Compression recovery rate of the polymer resin microparticles (11) is preferably limited to 5% or more and 30% or less in order to stabilize the adhesion, maximize the contact area with the electrode and improve the connection reliability. This is because when the compression recovery rate of the fine particles is less than 5%, the fine particles have an excessively large elastic difference with the adhesive resin depending on the temperature, so that a gap is likely to be formed on the contact surface with the electrode. In addition, when the compression recovery rate of the fine particles exceeds 30%, as mentioned above, in the low temperature fast curing connection conditions and the high content of the conductive fine particles, the adhesion of the connection film is locally or globally reduced due to the elasticity of the fine particles. Or deterioration of connection reliability in the long term.

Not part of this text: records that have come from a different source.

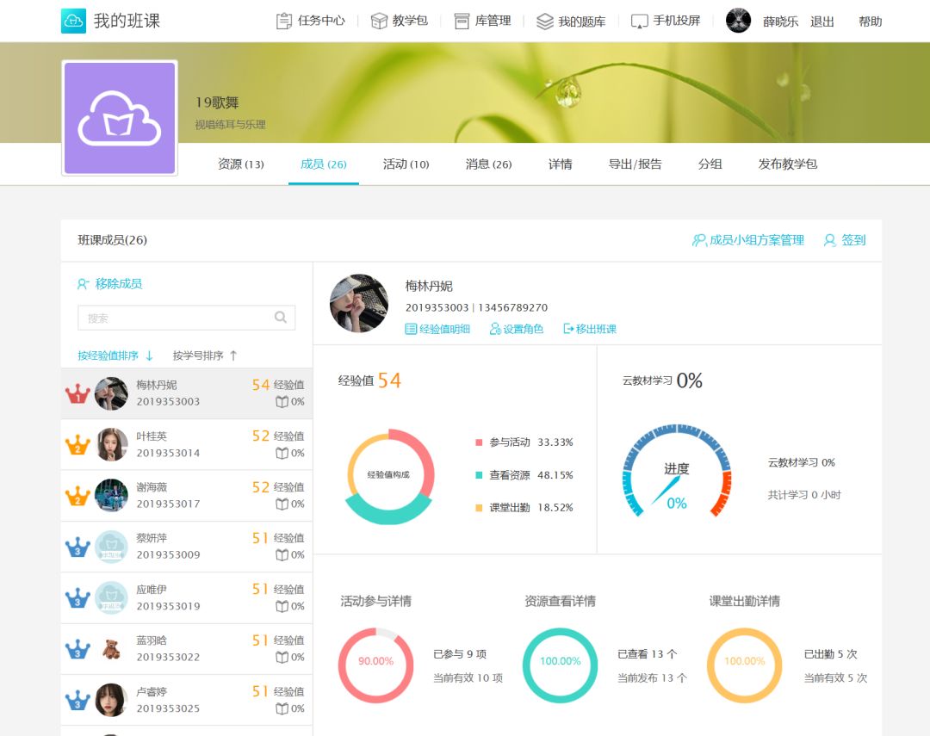This screenshot has width=930, height=736.
Task: Click the 库管理 archive icon
Action: click(462, 22)

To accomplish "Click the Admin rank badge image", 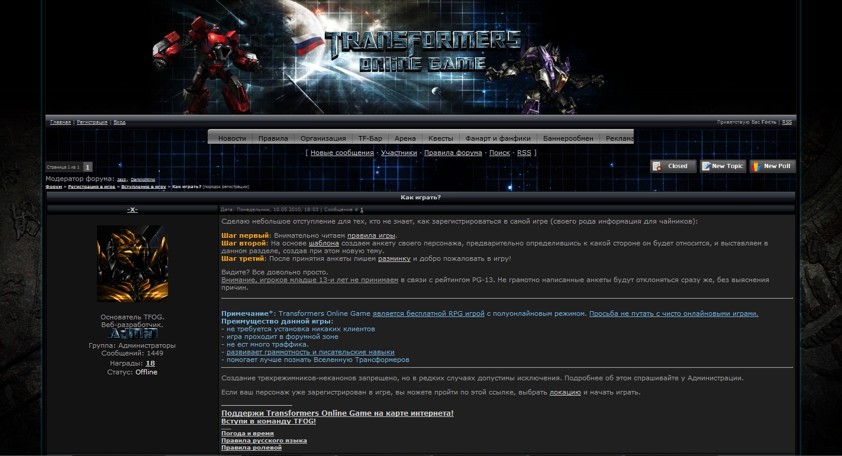I will click(x=133, y=334).
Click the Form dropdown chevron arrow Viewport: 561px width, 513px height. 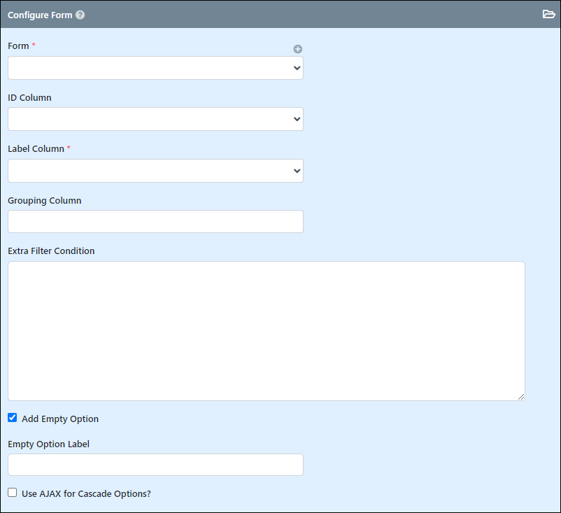pos(297,68)
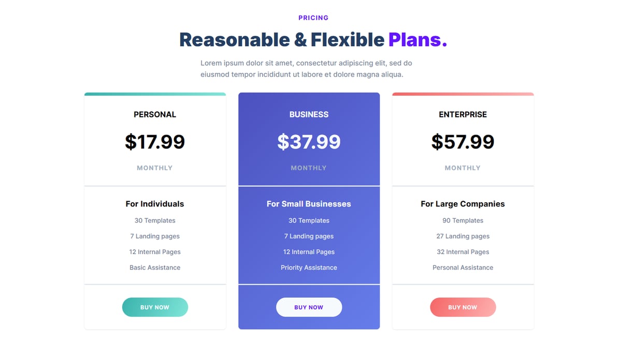Viewport: 634px width, 356px height.
Task: Select the BUSINESS plan title
Action: tap(309, 114)
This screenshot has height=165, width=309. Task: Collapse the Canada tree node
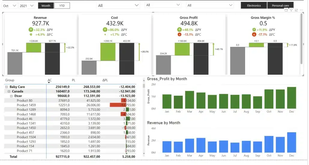point(9,91)
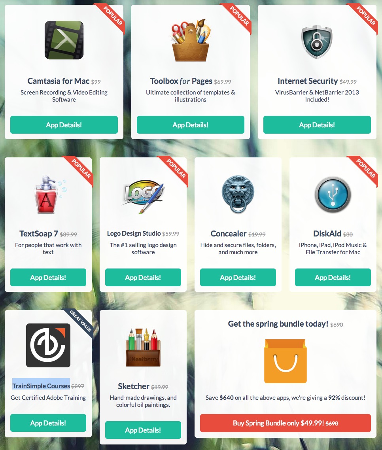Click the Camtasia for Mac filmstrip icon
The image size is (382, 450).
(64, 40)
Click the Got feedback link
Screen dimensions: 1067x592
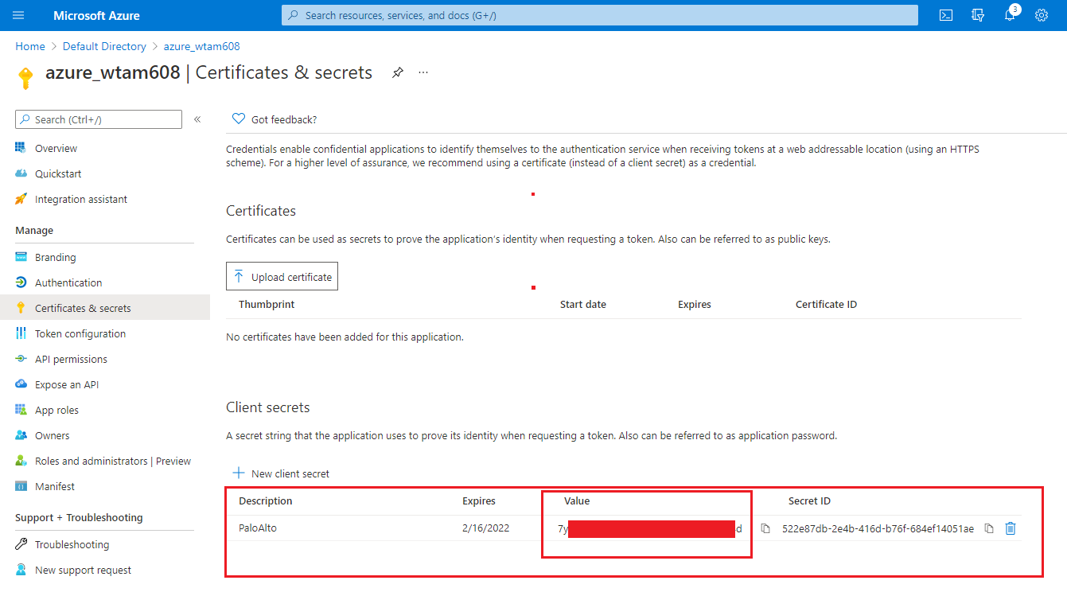point(283,119)
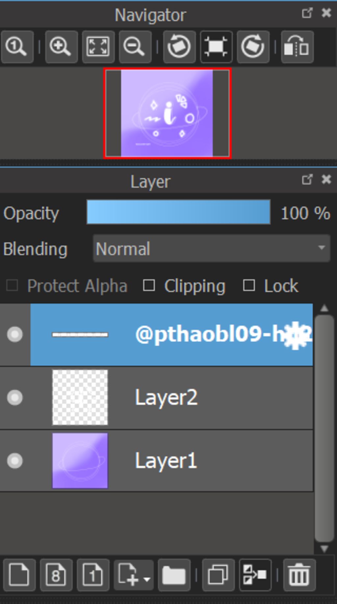Flip the canvas view horizontally

coord(297,47)

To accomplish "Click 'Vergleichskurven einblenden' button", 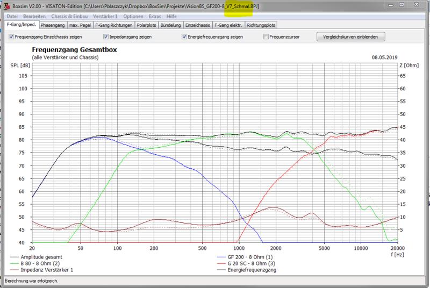I will click(352, 37).
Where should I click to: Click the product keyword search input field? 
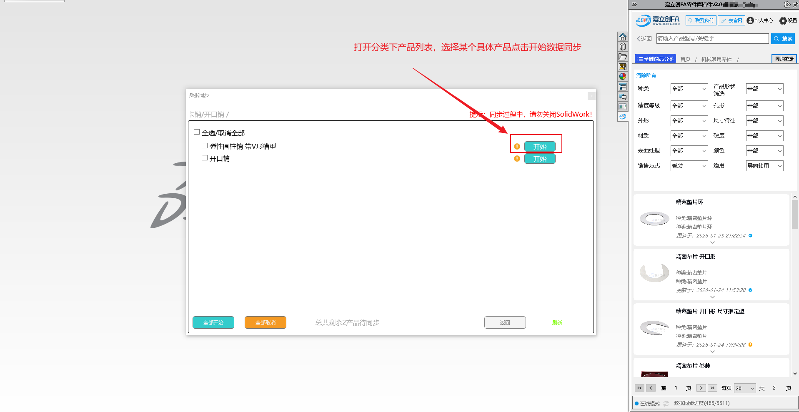click(712, 38)
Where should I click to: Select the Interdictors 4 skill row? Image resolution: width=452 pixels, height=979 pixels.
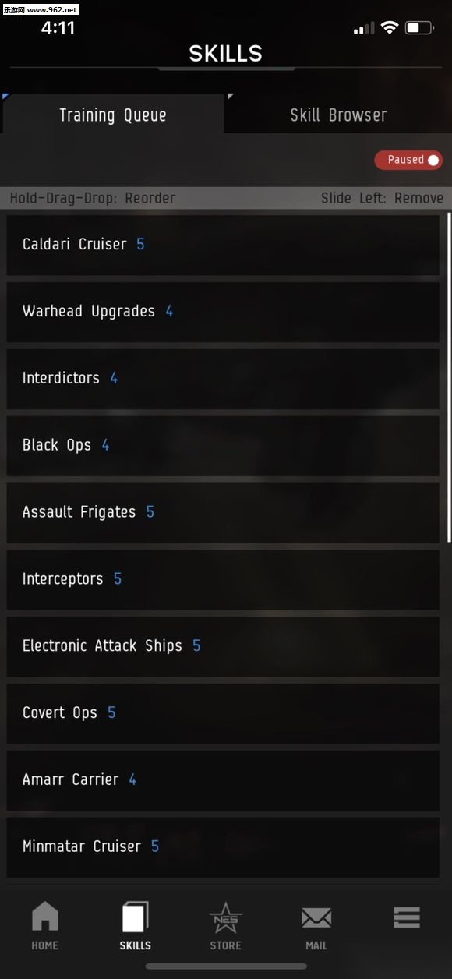pyautogui.click(x=223, y=379)
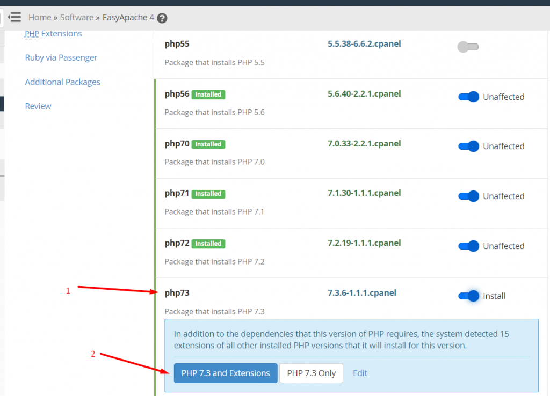Switch off the php71 toggle
Screen dimensions: 550x396
468,196
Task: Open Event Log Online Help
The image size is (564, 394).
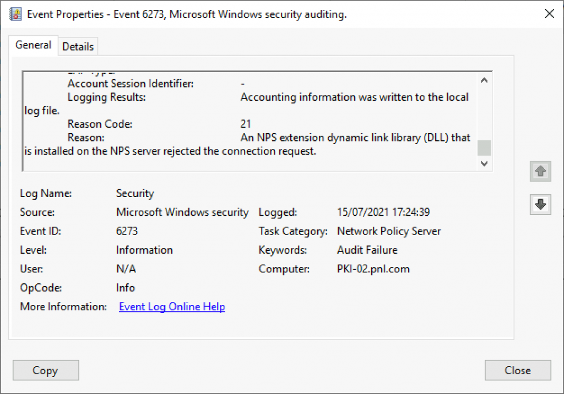Action: click(172, 307)
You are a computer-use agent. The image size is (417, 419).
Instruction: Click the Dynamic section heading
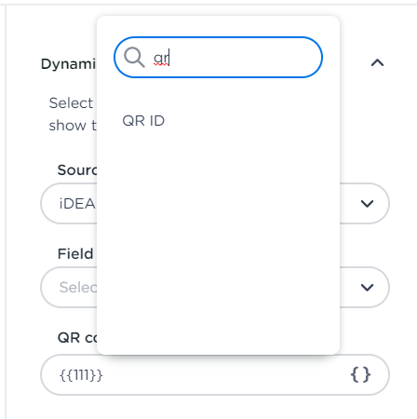tap(68, 64)
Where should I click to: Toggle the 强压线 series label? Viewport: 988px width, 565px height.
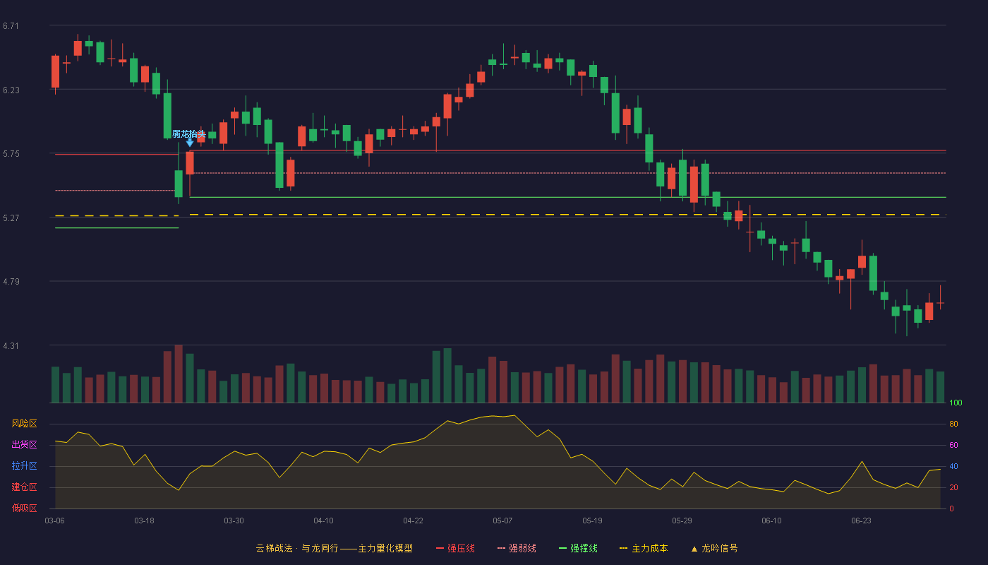461,548
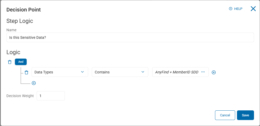Add a condition with the lower plus icon
Image resolution: width=260 pixels, height=126 pixels.
34,83

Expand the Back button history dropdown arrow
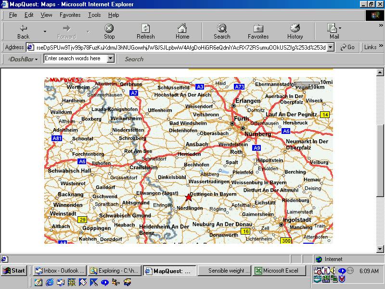tap(45, 32)
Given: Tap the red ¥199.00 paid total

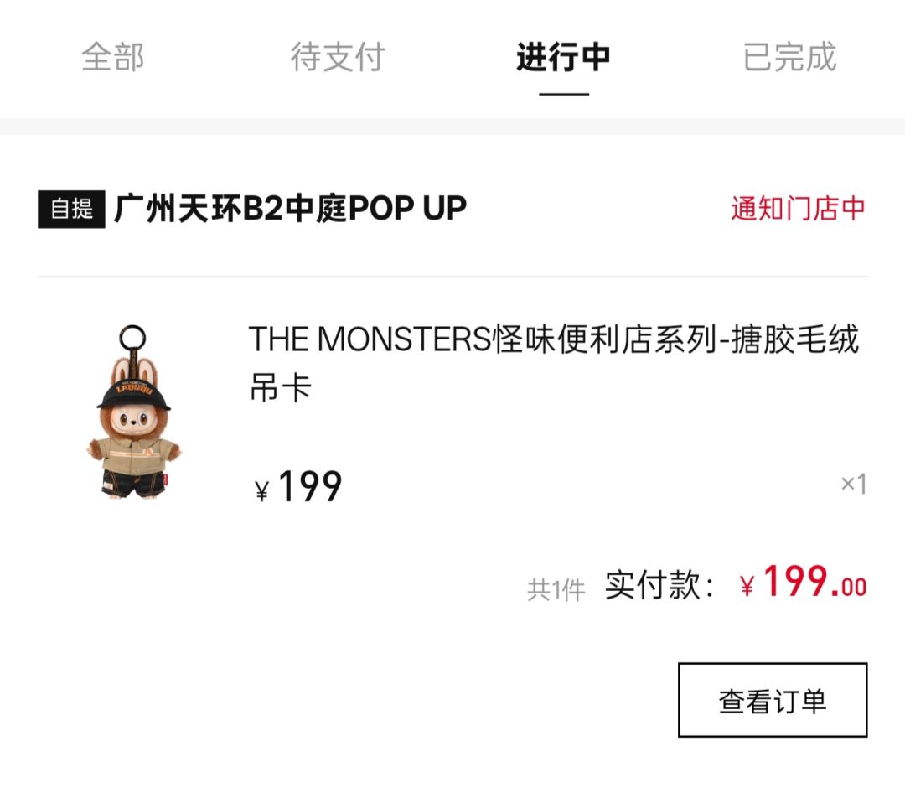Looking at the screenshot, I should (x=804, y=583).
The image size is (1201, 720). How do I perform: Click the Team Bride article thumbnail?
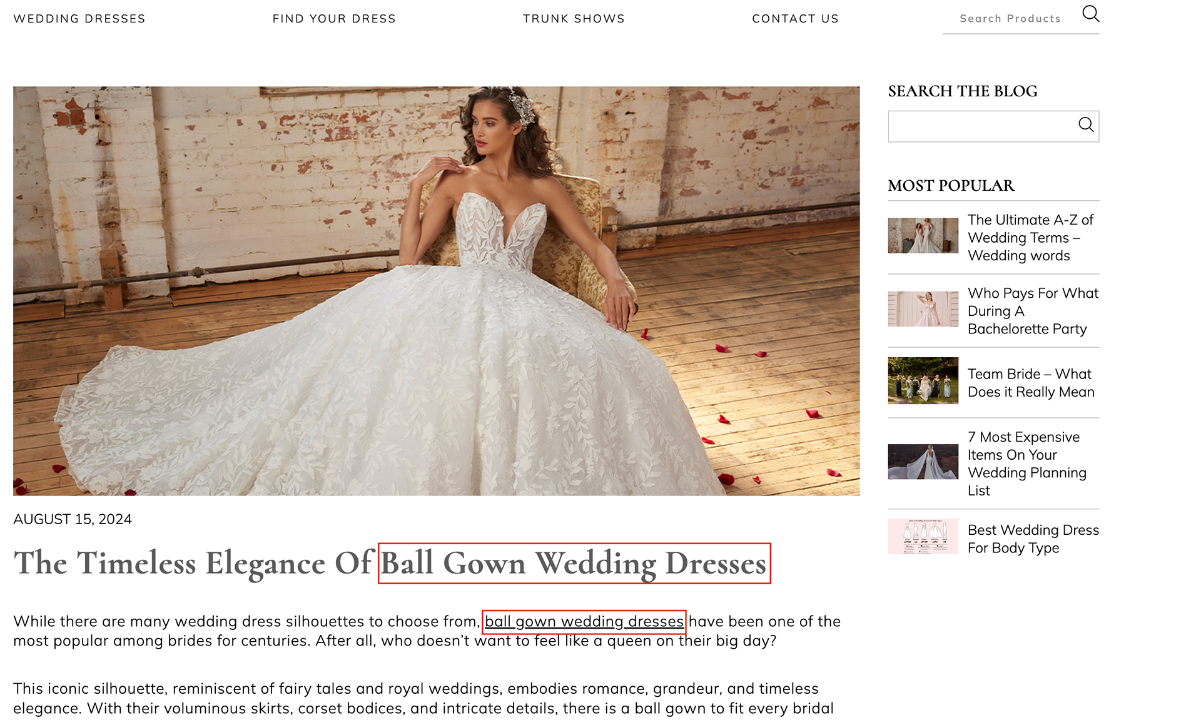923,380
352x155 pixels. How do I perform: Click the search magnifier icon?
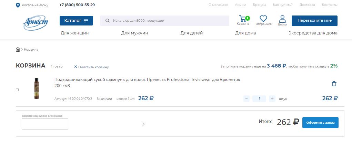(x=108, y=21)
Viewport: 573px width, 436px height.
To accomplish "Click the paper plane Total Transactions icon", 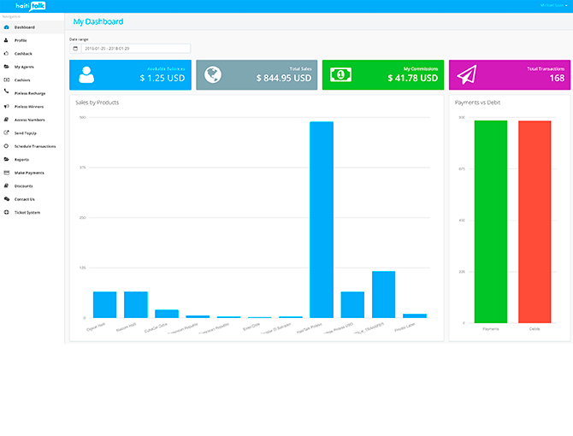I will coord(465,75).
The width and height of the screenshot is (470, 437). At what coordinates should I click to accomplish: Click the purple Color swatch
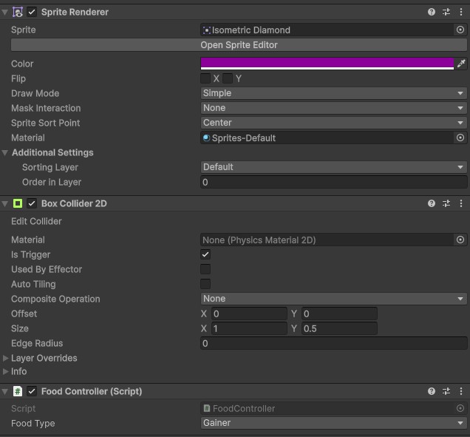(x=327, y=64)
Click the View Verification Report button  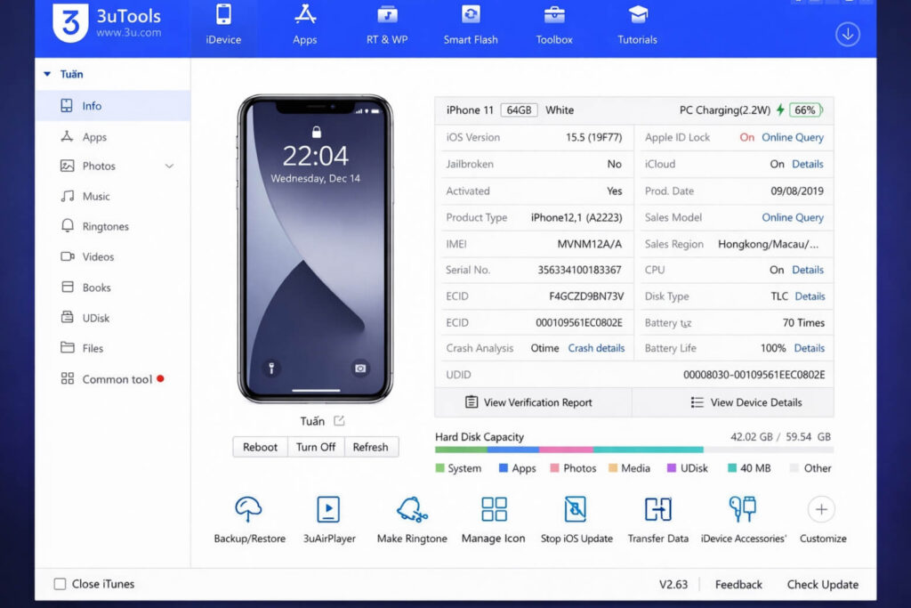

It is preferable that it is 0.1-200 micrometers, and, as for the particle diameter of the polymeric resin microparticles | fine-particles 11 of this invention, it is more preferable that it is 1-20 micrometers. This is because when the particle diameter of the fine particles is less than 0.1 μm, agglomeration of the fine particles occurs largely, and the conductive fine particles using the base fine particles having a particle size of more than 200 μm have no benefit for use in recent fine mounting materials.

In addition, the polymer resin fine particles 11 are spherical fine particles, and in order not to reduce connection reliability, the aspect ratio is preferably less than 1.5 and the CV value, which is a variation coefficient of the particle size, is 20% or less. Here, the aspect ratio is the ratio of the longest axis diameter to the shortest axis diameter of the single fine particles, and the CV value is the% value of the standard deviation of the particle diameter divided by the average particle diameter. More preferably, the aspect ratio of the fine particles is less than 1.3 and the CV value is 10% or less.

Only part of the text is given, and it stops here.